Having thus described the process of salvation as from first to last the work of Jehovah, the prophet proceeds to consider the impression which it will produce first on Israel and then on the surrounding nations (vv. 31-36). [pg 338] On Israel the effect of the goodness of God will be to lead them to repentance. Remembering what their past history has been, and contrasting it with the blessedness they now enjoy, they shall be filled with shame and self-contempt, loathing themselves for their iniquities and their abominations. It is not meant that all feelings of joy and gratitude will be swallowed up in the consciousness of unworthiness; but this is the feeling that will be called forth by the memory of their past transgressions. Their horror of sin will be such that they cannot think of what they have been without the deepest compunction and self-abasement. And this sense of the exceeding sinfulness of sin, reacting on their consciousness of themselves, will be the best moral guarantee against their relapse into the uncleanness from which they have been delivered.

To the heathen, on the other hand, the state of Israel will be a convincing demonstration of the power and godhead of Jehovah. Men will say, “Yonder land, which was desolate, has become like the garden of Eden; and the cities that were ruined and waste and destroyed are fenced and inhabited” (ver. 35). They will know that it is Jehovah's doing, and it will be marvellous in their eyes.

The last two verses seem to be an appendix. They deal with a special feature of the restoration, about which the minds of the exiles may have been exercised in thinking of the possibility of their deliverance. Where was the population of the new Israel to come from? The population of Judah must have been terribly reduced by the disastrous wars that had desolated the country since the time of Hezekiah. How was it possible, with a few thousands in exile, and a miserable remnant left in the land, to build up a strong and prosperous nation? This thought of theirs is met by the announcement of a great increase of the inhabitants of the land. Jehovah is ready to meet the questionings of human anxiety on this point: [pg 339] He will “let Himself be inquired of” for this.[159] The remembrance of the sacrificial flocks that used to throng the streets leading to the Temple at the time of the great festivals supplies Ezekiel with an image of the teeming population that shall be in all the cities of Canaan when this prophecy is fulfilled.

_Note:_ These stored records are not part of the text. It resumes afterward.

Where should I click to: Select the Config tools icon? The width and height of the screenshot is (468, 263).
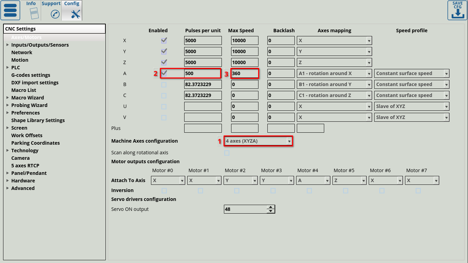pos(75,14)
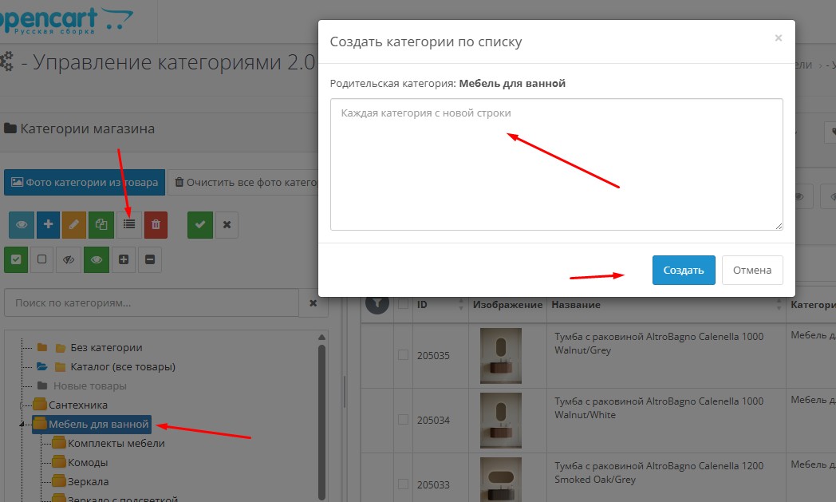Click the category list textarea in dialog
Image resolution: width=836 pixels, height=502 pixels.
[x=556, y=164]
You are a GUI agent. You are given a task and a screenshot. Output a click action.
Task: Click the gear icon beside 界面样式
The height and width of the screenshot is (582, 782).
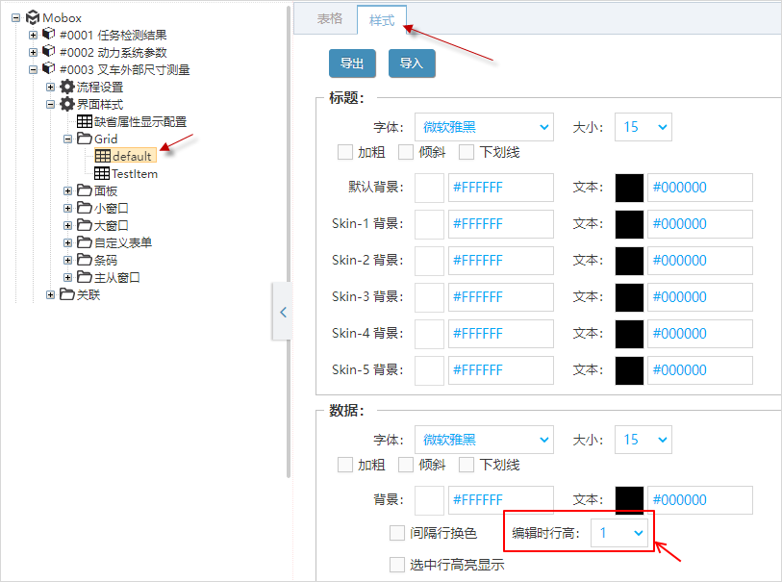[x=66, y=104]
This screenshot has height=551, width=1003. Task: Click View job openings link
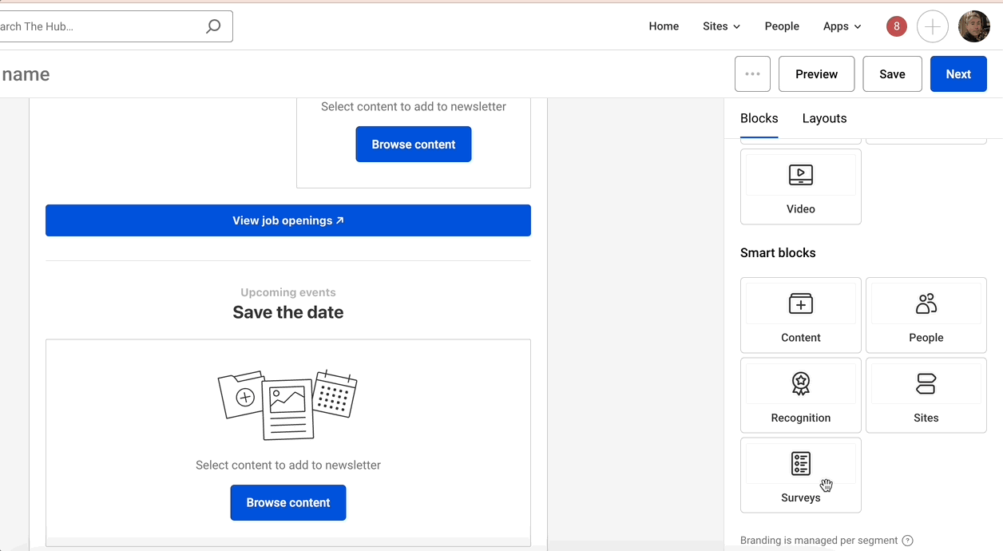[x=287, y=220]
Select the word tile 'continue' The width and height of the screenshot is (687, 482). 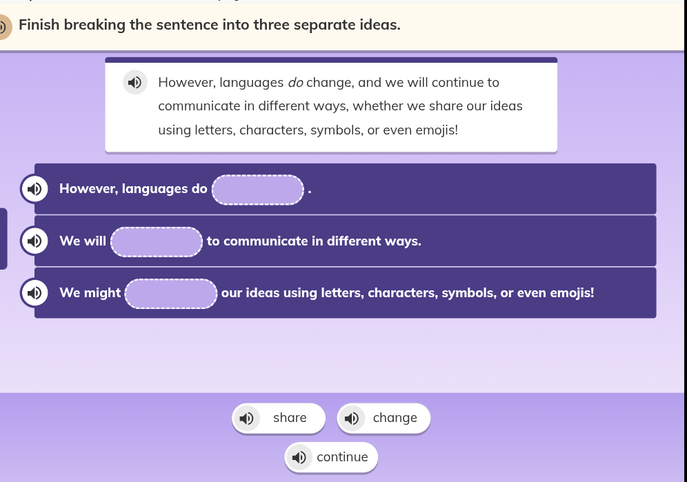click(x=342, y=456)
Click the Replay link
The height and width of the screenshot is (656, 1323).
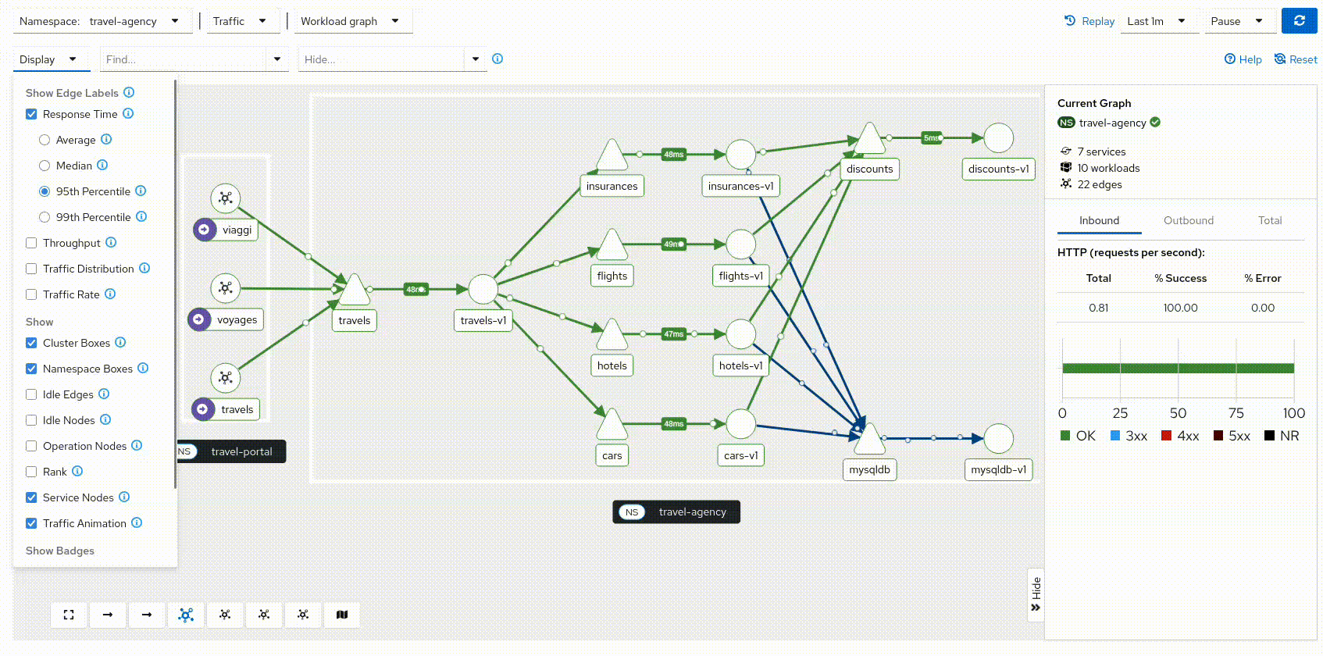(1089, 21)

Such is in outline the scheme of redemption which Ezekiel presents to the minds of his readers. We shall reserve a fuller consideration of its more important doctrines for a separate chapter.[160] One general application of its teaching, however, may be pointed out before leaving the subject. We see that for Ezekiel the mysteries and perplexities of the divine government find their solution in the idea of redemption. He is aware of the false impression necessarily produced on the heathen mind by God's dealings with His people, as long as the process is incomplete. On account of Israel's sin the revelation of God in providence is gradual and fragmentary, and seems even for a time to defeat its own end. The omnipotence of God was obscured by the very act of vindicating His holiness; and what was in itself a great step towards the complete revelation of His character came on the world in the first instance as an evidence of His impotence. But the prophet, looking beyond this to the final effect of God's work upon the world, sees that Jehovah can be truly known only in the manifestation of His redeeming grace. All the enigmas and contradictions that arise from imperfect comprehension of His [pg 340] purpose find their answer in this truth, that God will yet redeem Israel from its iniquities. God is His own interpreter, and when His work of salvation is finished the result will be a conclusive demonstration of that lofty conception of God to which the prophet had attained.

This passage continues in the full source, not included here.